Depending on raw water analysis, target temperature and abatement, graphs can be used to establish the amount of reaction MgO (figure 6) and, by calculating the difference, the amount to be injected.

Under cold conditions, this amount will vary from 3.2 to 1.8 mg of MgO per mg of absobed SiO2 for an initial concentration of 20 to 40 mg.L-1.

E.g :

  • 150 mg · L–1 (as CaCO3) or 15 °F of MgH precipitated;
  • raw water SiO2 content – 30 mg · L–1;
  • treated water SiO2 content – 11mg · L–1;
  • and if our target is ≤ 8 mg · L–1 of residual SiO2, we will need to add at least 25 mg · L–1 (as CaCO3) of Mg as reagents.

silica removal using sodium aluminate

This treatment should preferably be carried out cold (figure 7).

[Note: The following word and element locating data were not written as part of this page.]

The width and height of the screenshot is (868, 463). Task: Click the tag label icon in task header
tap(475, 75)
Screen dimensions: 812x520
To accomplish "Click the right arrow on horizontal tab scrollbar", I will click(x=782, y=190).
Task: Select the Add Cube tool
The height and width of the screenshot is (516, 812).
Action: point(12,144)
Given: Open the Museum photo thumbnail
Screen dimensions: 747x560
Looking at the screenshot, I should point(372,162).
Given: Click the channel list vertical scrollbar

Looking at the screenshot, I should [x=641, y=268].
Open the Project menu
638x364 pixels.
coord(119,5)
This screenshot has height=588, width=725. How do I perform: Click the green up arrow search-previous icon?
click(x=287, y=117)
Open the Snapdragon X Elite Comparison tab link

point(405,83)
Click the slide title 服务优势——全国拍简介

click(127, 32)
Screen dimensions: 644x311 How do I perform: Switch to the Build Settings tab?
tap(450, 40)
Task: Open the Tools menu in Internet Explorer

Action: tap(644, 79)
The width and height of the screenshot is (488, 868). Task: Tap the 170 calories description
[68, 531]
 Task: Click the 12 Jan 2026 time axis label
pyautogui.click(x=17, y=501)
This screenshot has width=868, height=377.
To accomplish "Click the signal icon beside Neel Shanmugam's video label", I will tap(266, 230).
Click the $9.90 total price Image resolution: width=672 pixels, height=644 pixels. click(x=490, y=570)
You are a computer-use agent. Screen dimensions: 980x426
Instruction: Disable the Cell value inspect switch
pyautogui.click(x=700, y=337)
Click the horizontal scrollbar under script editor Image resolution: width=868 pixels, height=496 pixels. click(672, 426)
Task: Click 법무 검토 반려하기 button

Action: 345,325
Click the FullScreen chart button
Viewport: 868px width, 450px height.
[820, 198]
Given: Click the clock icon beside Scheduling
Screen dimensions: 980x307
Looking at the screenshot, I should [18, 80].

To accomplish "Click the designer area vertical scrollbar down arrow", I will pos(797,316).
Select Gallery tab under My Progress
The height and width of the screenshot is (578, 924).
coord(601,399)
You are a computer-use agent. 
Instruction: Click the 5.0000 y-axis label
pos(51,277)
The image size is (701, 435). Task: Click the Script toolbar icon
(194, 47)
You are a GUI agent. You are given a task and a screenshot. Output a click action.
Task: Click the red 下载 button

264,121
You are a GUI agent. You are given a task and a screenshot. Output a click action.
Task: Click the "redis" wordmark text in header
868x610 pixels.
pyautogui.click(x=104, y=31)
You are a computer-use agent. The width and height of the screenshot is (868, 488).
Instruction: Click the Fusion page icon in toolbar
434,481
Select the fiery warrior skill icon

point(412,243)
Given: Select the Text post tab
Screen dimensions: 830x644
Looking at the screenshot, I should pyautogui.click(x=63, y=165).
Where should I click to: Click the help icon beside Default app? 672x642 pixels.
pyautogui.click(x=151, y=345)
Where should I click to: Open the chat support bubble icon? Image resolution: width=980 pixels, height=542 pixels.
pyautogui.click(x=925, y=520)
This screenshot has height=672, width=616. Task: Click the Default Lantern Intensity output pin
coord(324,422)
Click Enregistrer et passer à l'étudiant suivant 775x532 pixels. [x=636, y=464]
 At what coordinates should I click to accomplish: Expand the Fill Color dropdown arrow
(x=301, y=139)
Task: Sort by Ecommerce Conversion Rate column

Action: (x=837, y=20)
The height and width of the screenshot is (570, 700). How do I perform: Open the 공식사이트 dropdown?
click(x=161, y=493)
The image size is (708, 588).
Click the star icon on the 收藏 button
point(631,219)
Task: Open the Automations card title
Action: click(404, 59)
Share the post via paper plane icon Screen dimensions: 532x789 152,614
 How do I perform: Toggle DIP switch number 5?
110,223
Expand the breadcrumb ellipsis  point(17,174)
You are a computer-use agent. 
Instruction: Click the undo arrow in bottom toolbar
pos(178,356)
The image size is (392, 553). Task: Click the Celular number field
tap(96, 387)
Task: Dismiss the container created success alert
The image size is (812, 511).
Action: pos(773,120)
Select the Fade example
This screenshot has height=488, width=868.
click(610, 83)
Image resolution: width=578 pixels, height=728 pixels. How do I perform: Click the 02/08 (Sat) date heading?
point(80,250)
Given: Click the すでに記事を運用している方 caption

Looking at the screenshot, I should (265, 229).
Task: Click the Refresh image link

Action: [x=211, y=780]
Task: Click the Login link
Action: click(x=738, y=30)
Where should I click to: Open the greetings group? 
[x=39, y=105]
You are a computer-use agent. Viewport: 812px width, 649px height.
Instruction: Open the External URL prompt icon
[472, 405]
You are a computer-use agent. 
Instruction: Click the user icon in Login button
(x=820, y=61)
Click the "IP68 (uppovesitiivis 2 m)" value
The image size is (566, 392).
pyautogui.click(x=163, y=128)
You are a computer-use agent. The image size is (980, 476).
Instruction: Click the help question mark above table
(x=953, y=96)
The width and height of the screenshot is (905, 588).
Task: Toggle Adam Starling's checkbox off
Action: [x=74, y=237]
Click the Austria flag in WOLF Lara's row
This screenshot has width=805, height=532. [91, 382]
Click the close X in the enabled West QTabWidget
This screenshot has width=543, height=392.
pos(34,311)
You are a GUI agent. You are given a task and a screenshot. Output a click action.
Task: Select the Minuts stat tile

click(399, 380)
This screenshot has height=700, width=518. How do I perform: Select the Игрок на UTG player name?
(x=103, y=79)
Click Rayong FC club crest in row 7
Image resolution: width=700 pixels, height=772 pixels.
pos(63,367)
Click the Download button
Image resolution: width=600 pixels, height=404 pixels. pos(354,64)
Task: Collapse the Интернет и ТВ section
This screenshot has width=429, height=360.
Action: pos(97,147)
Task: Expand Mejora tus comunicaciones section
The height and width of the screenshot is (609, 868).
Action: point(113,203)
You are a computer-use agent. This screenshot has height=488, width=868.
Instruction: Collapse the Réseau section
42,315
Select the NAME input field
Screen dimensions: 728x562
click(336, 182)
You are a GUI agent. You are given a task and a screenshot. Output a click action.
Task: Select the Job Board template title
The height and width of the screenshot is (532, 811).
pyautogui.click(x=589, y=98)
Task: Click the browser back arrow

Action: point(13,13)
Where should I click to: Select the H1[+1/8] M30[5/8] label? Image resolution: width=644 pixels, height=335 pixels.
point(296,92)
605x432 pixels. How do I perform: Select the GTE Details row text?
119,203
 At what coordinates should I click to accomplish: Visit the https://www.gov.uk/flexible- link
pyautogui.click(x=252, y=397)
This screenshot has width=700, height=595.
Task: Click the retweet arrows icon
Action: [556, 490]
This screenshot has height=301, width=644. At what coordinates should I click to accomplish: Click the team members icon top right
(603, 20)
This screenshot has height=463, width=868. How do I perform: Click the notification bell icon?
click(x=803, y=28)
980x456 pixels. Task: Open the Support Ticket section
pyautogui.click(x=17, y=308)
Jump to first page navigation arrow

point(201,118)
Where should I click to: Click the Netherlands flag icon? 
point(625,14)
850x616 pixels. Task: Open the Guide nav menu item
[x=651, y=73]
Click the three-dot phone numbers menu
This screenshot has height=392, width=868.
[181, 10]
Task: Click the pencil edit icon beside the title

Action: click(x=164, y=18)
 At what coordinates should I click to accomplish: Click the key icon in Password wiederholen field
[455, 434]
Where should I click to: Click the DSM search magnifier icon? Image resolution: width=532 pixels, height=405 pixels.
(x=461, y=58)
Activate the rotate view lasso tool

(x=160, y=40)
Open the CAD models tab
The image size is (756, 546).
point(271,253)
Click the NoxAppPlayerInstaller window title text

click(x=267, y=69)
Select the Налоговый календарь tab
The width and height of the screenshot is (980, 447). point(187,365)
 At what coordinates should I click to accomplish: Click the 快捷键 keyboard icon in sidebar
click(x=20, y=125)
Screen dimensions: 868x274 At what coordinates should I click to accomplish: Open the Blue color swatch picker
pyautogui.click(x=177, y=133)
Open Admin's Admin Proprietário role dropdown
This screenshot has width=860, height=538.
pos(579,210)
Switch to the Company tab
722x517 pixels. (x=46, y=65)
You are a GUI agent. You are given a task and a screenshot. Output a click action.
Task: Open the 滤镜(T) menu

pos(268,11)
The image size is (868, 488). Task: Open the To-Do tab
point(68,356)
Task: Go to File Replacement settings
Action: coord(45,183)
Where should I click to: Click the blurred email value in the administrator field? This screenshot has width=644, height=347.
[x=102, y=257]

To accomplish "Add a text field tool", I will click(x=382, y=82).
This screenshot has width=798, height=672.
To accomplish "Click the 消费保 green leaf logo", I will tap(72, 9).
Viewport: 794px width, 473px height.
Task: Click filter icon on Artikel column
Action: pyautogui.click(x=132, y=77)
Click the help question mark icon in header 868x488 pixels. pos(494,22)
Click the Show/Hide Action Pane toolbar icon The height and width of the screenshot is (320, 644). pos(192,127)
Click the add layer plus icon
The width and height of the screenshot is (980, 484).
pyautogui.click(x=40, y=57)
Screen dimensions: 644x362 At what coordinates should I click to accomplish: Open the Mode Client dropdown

Residual levels achieved will be higher than with MgO.

The amount of aluminium, expressed as A2O3, used in brackish water will be approximately 2 to 2.6 mg per mg of silica coprecipitate.

When using lime and sodium hydroxide to remove carbonates from well water, the residual levels of SiO2 obtained will roughly be as follows for initial levels of 20 to 40 mg·L–1 of silicon (table 7).

The initial level of Mg in water, the cost of reagents and the amounts of sludge produced will be the deciding factors between these two reagents.

FeC3 utilisation:

FeCℓ3 utilisation combined with the aluminate will enable us to achieve a 0.2 to 0.3 mg · L–1 residual aluminium at pH 8.-9 instead of 3 mg · L–1 with aluminate alone.

colloidal silica

Although it has a variable chemical nature, colloidal silica often consists of very fine particles (0.2 to 0.005 μm) of clay, occasionally polymerised silica.

Levels of a few hundred mg · L–1 are found in river water in temperate countries and can reach several ten of mg · L–1 in some tropical rivers, acid lixiviates produced by hydrometallurgical industries or oil formation water. This colloidal silica is not ionised and, therefore, is not properly eliminated by traditional systems used in the treatment of boiler water (clarification + ion exchange) (see chapter treatment and conditioning of industrial water) and poses severe problems (scaling, vapor quality…). Consequently, supplementary methods have been developed:

  • twin flocculation at 2 different pH levels if possible for low colloidal silica values (< 1 or 2 mg · L–1) in raw water;
  • filtering either clarified water or demineralised water through ultrafiltration membranes.